Issue 21.1: February/March 2018
Native Intelligence: Maui

Cooking with Class

Story by Kyle Ellison. Photos by Bailey Rebecca Roberts.

When Leis Family Class Act Restaurant began accepting reservations for their August 30 lunch service, every table was booked within two hours—even the ones through December. Many restaurateurs can only dream of that level of success, which is ironic considering this Maui restaurant is actually a college classroom.

As part of the University of Hawai‘i Maui College Culinary Arts Program, students spend six weeks working in the kitchen and another six weeks as servers and hosts in the front of the house. “People like the experience of seeing the students in action,” says chef instructor Tom Lelli. “And we have a different menu every week.

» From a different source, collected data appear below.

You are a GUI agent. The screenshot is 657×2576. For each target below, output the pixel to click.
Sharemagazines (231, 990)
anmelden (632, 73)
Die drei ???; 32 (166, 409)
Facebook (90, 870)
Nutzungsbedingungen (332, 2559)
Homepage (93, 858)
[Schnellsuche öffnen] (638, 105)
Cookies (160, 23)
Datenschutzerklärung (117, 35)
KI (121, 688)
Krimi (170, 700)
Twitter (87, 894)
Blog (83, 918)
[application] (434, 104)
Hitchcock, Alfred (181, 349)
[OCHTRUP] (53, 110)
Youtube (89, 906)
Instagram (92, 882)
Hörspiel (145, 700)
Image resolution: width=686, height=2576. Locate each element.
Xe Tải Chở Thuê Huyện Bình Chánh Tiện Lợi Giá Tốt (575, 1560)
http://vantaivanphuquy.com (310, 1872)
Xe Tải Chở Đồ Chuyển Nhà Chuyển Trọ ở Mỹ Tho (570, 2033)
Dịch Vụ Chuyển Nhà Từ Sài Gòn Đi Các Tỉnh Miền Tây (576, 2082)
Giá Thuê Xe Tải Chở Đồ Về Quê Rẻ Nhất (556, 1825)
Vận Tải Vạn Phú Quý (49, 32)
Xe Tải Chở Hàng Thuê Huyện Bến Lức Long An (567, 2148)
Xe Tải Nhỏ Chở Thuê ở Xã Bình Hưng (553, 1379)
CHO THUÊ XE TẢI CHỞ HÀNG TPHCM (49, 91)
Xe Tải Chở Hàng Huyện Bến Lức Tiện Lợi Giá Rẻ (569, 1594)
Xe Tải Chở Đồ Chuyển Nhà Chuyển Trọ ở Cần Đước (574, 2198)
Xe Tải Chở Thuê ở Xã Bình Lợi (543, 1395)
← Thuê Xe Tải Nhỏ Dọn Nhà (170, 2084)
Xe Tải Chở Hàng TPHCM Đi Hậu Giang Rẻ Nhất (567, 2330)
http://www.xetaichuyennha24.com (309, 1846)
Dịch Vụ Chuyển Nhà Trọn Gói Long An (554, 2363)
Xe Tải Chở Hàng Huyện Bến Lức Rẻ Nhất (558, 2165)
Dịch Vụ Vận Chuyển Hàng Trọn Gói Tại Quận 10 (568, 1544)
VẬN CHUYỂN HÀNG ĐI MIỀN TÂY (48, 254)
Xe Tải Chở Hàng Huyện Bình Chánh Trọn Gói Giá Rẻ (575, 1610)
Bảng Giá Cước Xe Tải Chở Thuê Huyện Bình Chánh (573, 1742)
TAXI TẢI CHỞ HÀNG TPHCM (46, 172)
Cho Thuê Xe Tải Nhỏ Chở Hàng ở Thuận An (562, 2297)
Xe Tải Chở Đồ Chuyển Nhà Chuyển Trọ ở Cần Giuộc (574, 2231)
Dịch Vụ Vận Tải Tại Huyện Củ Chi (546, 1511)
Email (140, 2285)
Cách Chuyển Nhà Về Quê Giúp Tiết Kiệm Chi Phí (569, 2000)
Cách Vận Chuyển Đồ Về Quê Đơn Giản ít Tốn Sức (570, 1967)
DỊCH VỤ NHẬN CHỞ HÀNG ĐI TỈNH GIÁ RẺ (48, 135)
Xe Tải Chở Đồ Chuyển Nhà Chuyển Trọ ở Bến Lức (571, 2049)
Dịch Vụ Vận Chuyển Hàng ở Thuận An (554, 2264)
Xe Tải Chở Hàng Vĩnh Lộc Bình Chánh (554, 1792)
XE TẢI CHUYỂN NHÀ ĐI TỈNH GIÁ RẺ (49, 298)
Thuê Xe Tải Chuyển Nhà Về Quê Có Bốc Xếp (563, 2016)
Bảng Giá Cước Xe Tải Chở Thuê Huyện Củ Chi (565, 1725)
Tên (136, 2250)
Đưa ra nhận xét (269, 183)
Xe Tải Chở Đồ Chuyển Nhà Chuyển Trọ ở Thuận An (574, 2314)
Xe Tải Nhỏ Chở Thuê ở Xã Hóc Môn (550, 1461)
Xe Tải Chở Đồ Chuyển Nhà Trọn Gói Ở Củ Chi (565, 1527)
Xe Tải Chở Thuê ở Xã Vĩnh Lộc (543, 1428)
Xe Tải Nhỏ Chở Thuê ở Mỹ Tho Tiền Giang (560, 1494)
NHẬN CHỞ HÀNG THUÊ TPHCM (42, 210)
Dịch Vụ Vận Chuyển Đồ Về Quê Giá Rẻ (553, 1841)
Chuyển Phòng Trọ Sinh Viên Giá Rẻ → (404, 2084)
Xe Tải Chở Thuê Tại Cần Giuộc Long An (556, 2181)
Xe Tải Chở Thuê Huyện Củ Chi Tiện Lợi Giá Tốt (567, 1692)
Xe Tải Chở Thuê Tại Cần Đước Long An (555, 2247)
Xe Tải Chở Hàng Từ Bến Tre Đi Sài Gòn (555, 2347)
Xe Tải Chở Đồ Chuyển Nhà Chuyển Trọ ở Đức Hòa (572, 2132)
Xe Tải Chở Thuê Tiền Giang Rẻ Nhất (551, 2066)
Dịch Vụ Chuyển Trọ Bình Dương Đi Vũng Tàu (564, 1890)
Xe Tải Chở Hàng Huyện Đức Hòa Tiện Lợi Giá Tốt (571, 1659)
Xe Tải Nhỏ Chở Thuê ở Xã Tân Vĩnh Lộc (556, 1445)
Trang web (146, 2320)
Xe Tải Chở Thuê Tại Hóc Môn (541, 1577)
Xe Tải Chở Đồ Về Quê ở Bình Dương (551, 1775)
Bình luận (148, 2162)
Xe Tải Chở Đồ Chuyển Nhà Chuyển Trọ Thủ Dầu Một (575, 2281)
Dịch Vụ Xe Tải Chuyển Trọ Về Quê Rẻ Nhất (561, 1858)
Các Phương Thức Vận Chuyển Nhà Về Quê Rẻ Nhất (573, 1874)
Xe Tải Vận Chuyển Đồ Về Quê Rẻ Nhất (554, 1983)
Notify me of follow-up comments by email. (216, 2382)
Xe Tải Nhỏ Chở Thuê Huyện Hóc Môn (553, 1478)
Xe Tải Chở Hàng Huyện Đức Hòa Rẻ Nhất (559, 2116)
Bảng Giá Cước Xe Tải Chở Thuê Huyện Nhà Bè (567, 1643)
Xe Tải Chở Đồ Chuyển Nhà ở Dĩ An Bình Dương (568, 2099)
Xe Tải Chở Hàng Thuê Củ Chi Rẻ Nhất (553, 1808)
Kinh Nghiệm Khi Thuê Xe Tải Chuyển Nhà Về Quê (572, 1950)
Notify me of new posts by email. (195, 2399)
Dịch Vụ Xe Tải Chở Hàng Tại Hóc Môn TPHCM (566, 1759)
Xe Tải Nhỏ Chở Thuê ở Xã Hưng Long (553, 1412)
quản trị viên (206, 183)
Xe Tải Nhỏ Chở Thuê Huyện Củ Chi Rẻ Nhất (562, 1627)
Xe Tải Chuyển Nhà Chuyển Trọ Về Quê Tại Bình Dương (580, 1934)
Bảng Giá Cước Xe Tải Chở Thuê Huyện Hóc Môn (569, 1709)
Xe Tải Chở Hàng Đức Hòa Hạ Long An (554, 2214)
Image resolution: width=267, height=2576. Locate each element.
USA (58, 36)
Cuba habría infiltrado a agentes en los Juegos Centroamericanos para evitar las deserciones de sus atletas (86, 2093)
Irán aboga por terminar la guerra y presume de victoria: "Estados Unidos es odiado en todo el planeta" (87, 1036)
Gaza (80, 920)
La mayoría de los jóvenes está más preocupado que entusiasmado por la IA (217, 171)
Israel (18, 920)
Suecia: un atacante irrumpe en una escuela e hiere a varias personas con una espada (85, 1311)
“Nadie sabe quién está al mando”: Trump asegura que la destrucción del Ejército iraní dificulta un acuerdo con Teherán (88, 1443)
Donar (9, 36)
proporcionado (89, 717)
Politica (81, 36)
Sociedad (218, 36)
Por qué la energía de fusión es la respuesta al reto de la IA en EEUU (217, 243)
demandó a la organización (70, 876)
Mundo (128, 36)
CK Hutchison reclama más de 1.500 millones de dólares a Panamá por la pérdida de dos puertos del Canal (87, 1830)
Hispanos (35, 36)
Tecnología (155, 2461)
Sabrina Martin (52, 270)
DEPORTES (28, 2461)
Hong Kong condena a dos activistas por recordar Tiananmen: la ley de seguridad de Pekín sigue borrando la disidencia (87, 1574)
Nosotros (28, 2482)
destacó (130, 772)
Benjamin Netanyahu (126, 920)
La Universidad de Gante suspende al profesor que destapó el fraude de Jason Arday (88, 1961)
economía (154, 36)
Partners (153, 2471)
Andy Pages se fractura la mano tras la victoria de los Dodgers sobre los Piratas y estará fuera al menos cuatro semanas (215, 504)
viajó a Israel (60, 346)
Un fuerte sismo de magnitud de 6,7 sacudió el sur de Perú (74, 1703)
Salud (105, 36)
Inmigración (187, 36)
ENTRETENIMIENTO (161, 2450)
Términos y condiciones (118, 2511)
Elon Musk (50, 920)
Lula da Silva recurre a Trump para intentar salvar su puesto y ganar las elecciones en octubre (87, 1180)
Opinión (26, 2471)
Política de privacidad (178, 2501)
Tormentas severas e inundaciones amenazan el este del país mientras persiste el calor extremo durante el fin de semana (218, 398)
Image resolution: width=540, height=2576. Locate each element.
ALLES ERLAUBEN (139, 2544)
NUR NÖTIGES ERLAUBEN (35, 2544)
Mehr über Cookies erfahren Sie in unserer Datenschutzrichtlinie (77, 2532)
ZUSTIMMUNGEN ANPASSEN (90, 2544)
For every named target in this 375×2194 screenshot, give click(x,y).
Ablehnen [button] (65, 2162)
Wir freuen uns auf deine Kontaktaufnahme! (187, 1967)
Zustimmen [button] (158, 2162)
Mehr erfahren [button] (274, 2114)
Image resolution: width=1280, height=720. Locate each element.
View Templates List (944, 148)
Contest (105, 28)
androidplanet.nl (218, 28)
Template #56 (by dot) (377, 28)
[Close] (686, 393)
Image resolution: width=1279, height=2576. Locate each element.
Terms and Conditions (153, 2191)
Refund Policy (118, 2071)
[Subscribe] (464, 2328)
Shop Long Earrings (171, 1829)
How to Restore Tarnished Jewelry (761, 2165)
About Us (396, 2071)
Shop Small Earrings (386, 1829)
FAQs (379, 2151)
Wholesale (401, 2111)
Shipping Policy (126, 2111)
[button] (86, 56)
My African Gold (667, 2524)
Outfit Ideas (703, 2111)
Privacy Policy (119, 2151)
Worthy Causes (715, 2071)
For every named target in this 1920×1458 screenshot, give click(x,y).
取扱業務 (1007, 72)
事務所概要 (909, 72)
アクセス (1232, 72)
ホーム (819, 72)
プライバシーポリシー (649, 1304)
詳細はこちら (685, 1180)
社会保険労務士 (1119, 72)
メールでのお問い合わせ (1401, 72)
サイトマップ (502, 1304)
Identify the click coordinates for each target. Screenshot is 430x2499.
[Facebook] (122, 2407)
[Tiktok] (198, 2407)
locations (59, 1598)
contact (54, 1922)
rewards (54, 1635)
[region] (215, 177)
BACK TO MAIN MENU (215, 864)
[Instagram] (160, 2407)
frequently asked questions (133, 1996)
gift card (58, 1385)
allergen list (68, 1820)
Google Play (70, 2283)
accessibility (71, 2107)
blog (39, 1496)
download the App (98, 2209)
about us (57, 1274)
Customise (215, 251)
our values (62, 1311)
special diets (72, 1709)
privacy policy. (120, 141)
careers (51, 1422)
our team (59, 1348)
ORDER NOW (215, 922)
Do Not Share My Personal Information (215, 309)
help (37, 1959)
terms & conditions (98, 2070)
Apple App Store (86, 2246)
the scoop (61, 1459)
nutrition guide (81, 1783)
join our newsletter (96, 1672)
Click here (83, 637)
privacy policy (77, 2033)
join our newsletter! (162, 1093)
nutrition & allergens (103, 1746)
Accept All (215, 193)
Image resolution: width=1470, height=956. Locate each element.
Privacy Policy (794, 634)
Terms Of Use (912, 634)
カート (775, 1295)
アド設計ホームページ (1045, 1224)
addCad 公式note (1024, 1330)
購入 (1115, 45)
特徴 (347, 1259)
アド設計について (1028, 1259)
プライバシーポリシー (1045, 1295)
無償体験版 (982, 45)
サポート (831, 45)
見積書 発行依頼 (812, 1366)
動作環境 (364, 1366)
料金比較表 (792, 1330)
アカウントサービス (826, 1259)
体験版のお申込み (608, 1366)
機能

What other restaurant does that?”

While the semester might start with Latin cuisine like ceviche and chile relleno, other weeks you might find grilled octopus or lamb with Moroccan spices, or maybe scallop and shrimp gratin served from the French-inspired menu. Because the waiters are also chefs, you get an education with each meal. Duck confit, you might learn, must be cooked for six to eight hours at around two hundred degrees, and Cuban steak gets its flavor from the citrusy sauce, or mojo.

Because the restaurant is open just three hours per week (Wednesday and Friday, 11 a.m. to 12:30 p.m.), many have dubbed it one of Maui’s best-kept culinary secrets, though considering diners on OpenTable named it Hawai‘i’s “Best Overall Restaurant,” it’s fair to say the jig is up. “People who know and enjoy food are the ones that end up coming here,” says instructor Mark Malone. (One regular, Mark says, has come 212 times.) Add in the fact it’s BYOB and that the four-course, prix fixe menu ranges from $32 to $42, and it’s no surprise it’s also been hailed as one of the island’s best dining values.

Despite the accolades, Leis is still a school, where students are constantly being tested. That’s evident after one of the servers finishes naming cheeses on a tray to patrons. “Wrong!” interjects Lelli, who’s looking on. “That’s Morbier—it’s a French cheese. … I switched it up on him.”